Canadian scientists will make minuscule models of the nose, mouth, eyes, and lungs, an organ-on-a-chip can simulate the activities, mechanics, and physiological response of an organ. Researchers are trying to understand how COVID19 is able to effectively break through the body’s immune system.
Scientists are now observing that how COVID-19 damages a person’s body, the study in the future will help them develop vaccines and antiviral.
For this, an army of scientists from universities, hospitals and the National Research Council of Canada (NRC) at the Centre for Research and Application in Fluidic Technologies, or CRAFT (a collaborative center between the University of Toronto and the NRC), are combinely working to make minuscule models of the nose, mouth, eyes, and lungs.
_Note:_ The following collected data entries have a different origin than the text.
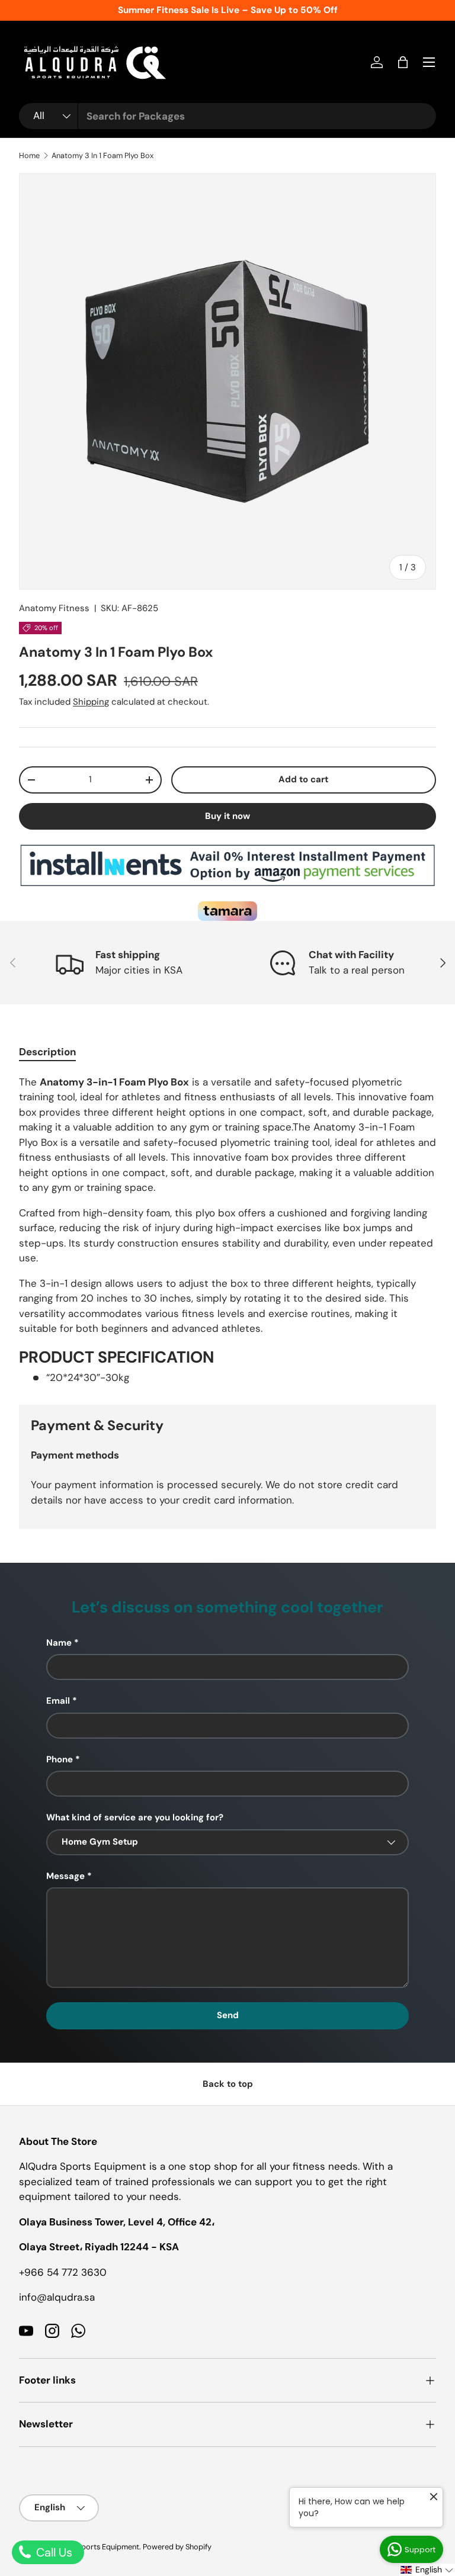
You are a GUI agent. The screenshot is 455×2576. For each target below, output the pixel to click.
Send (228, 2015)
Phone (59, 1759)
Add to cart (303, 779)
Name (59, 1643)
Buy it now (227, 816)
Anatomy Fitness (54, 608)
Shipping (91, 702)
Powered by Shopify (177, 2547)
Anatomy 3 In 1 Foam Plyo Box (102, 155)
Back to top (228, 2084)
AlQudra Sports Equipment (93, 2547)
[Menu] (429, 62)
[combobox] (227, 116)
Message (65, 1876)
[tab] (47, 1051)
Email (58, 1701)
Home (29, 155)
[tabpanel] (227, 1230)
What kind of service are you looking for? (134, 1817)
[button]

Simply we can say, an organ-on-a-chip is a multi-channel 3D microfluidic cell culture chip that simulates the activities, mechanics, and physiological response of entire organs and organ systems, a type of artificial organ.
Why organ-on-a-chip is so effective?
According to Milica Radisic, a professor in U of T’s Faculty of Applied Science & Engineering, who is working with Axel Guenther and Edmond Young to create tiny models of the nose, mouth, eyes, and lungs to better understand how COVID-19 infects organs: “This method allows us to study the problem without having to touch a human and potentially harm someone.”
“That’s the beauty of it. We can do our research early in the viral infection. You can’t do that with a human, because once you know you have COVID-19, you’ve been infected for two weeks. With organ-on-a-chip, we can study what happens within 24 hours of COVID-19 entering the body,” Radisic, who is also Canada Research Chair in Functional Cardiovascular Tissue Engineering.
What are scientists trying to study?
The first part of the study will emphasis on developing an artificial nose, mouth, eyes, and lungs. Simultaneously, researchers will work on understanding how COVID19 is able to effectively break through the body’s immunity system.
“Normally, these epithelial barriers do a good job of helping us fight infections,” informed Radisic, who is a professor in the department of chemical engineering and applied chemistry in the Faculty of Applied Science & Engineering. “But this virus has found a way to invade the barriers. That’s our focus – why is this?” she stated in a paper published in the University of Toronto, according to Healthcare in Europe. The organ-on-a-chip has had showed to be revolutionary. Prior to last month, scientists based at Imperial College London used a liver-on-a-chip platform— to simulate a real organ’s physiology and including its pathophysiology to model the interactions between human tissue and an infectious agent.